Could you edit the data from its first line through the line holding "Action: (x=1039, y=397)", inclusive, changing "italic" to "bold" and leaving everything else untouched? Give back only those lines.

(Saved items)
══════════════════════════════
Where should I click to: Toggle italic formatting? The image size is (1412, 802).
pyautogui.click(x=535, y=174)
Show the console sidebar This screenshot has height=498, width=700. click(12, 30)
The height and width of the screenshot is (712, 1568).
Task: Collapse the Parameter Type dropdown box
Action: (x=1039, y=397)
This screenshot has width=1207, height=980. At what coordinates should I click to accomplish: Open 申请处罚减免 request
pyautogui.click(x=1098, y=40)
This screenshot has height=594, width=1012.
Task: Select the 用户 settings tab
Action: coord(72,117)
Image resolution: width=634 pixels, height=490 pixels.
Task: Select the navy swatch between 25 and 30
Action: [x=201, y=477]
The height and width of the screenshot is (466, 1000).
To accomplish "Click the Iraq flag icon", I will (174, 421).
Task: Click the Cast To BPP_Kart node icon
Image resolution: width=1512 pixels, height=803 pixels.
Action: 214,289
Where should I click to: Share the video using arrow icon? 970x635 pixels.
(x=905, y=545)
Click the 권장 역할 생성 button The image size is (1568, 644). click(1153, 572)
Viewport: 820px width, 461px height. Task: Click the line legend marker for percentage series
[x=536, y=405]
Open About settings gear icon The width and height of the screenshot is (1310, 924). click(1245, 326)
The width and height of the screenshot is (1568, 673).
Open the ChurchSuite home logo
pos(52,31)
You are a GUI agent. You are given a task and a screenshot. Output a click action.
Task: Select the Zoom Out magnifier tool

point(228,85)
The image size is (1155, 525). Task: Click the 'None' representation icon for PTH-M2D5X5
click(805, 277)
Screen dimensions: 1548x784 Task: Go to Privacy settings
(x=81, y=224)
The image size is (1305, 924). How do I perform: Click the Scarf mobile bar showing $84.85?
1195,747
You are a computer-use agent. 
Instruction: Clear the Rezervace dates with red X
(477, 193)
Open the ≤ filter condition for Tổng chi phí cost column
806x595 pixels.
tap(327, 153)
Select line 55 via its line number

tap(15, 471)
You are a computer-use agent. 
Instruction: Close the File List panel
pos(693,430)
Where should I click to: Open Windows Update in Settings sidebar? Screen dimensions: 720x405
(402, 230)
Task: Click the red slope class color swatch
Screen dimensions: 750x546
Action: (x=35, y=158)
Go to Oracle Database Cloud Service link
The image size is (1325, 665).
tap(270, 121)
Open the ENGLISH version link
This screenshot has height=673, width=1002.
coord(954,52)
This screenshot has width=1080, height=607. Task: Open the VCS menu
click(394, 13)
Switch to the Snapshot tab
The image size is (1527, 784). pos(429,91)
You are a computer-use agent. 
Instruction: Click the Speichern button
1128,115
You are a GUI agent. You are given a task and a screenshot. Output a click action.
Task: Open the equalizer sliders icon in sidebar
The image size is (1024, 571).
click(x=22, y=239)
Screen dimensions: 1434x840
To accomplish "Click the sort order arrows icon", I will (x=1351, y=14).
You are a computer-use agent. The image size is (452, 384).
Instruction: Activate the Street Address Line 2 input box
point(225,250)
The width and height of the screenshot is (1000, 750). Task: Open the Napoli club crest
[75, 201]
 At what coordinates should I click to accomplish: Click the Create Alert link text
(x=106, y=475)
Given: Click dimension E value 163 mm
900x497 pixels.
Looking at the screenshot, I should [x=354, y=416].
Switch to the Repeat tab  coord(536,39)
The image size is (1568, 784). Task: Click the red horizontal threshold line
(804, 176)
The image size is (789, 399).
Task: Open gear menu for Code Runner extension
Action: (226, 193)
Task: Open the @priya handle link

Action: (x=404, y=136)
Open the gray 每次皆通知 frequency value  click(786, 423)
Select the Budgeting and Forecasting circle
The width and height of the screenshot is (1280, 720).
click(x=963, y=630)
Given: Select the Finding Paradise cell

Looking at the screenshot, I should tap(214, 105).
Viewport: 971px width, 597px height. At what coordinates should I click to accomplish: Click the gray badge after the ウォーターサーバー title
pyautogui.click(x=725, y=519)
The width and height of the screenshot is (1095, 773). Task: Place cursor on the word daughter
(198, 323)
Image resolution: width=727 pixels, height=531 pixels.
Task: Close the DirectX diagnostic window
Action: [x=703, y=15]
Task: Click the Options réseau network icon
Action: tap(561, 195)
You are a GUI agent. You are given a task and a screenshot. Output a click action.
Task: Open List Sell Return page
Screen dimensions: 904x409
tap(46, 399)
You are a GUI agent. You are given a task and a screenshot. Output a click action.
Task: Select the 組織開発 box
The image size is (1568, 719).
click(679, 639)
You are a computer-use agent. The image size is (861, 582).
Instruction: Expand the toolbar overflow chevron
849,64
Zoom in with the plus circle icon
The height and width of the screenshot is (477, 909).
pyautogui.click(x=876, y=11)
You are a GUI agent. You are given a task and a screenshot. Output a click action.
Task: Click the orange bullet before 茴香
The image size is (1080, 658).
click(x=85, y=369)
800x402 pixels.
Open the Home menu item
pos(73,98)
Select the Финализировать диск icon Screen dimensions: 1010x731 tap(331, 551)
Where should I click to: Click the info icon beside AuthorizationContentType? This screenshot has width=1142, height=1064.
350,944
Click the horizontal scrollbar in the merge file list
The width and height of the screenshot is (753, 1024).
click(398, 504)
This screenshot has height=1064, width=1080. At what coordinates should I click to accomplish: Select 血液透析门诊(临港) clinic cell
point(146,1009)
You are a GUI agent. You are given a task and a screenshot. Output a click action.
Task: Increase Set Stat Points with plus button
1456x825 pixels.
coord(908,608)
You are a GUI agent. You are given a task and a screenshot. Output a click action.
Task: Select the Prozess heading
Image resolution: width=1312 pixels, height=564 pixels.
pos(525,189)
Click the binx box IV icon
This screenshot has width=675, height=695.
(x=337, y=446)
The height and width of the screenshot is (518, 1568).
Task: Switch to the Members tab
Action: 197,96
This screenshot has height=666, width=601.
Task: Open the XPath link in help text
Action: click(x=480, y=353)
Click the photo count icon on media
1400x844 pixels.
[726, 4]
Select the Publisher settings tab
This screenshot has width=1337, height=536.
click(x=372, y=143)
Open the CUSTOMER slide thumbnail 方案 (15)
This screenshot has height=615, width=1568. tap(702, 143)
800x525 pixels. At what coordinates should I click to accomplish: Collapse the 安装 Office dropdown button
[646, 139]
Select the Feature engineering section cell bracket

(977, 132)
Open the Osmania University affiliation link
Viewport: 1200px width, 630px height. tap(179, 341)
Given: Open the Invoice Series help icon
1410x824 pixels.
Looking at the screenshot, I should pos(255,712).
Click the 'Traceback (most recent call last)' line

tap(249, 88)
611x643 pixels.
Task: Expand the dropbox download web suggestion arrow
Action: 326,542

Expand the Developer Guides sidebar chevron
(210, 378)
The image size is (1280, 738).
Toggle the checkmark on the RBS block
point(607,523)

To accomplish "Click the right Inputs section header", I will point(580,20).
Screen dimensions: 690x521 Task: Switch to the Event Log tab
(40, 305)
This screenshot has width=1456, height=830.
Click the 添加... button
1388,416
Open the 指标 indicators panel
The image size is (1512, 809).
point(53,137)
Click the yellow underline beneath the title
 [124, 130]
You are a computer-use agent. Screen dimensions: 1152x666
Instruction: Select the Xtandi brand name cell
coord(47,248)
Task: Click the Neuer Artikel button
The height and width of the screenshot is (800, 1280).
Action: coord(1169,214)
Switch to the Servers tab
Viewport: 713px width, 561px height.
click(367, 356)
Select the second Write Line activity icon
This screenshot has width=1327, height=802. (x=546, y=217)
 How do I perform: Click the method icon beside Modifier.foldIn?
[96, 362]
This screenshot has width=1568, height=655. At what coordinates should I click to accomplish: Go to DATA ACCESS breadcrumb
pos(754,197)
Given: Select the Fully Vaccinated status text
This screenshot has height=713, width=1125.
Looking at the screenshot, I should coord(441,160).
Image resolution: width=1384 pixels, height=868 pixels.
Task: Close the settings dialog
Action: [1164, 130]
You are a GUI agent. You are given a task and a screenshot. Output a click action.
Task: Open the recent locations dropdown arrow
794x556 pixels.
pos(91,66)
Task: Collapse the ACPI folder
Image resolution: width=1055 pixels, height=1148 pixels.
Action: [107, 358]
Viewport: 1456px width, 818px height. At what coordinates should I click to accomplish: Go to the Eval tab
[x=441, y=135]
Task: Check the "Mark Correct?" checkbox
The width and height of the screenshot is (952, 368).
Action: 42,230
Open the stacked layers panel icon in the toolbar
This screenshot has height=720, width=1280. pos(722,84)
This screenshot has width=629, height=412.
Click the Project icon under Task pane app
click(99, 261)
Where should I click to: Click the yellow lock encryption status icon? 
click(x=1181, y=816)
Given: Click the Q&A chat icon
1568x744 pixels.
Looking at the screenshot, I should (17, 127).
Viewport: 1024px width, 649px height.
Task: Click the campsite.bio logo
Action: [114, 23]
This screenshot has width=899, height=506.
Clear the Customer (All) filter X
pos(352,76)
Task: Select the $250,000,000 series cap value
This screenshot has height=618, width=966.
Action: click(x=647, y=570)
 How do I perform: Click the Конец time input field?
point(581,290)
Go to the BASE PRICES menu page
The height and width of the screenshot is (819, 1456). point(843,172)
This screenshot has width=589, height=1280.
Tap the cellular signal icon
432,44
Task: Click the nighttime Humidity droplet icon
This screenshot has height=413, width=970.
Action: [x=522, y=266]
══════════════════════════════
## RESPONSE TO THIS TASK
Where should I click to: Toggle bold formatting? The image size is (1412, 802).
pyautogui.click(x=535, y=174)
Show the console sidebar This screenshot has height=498, width=700. click(12, 30)
The height and width of the screenshot is (712, 1568).
Task: Collapse the Parameter Type dropdown box
Action: (x=1039, y=397)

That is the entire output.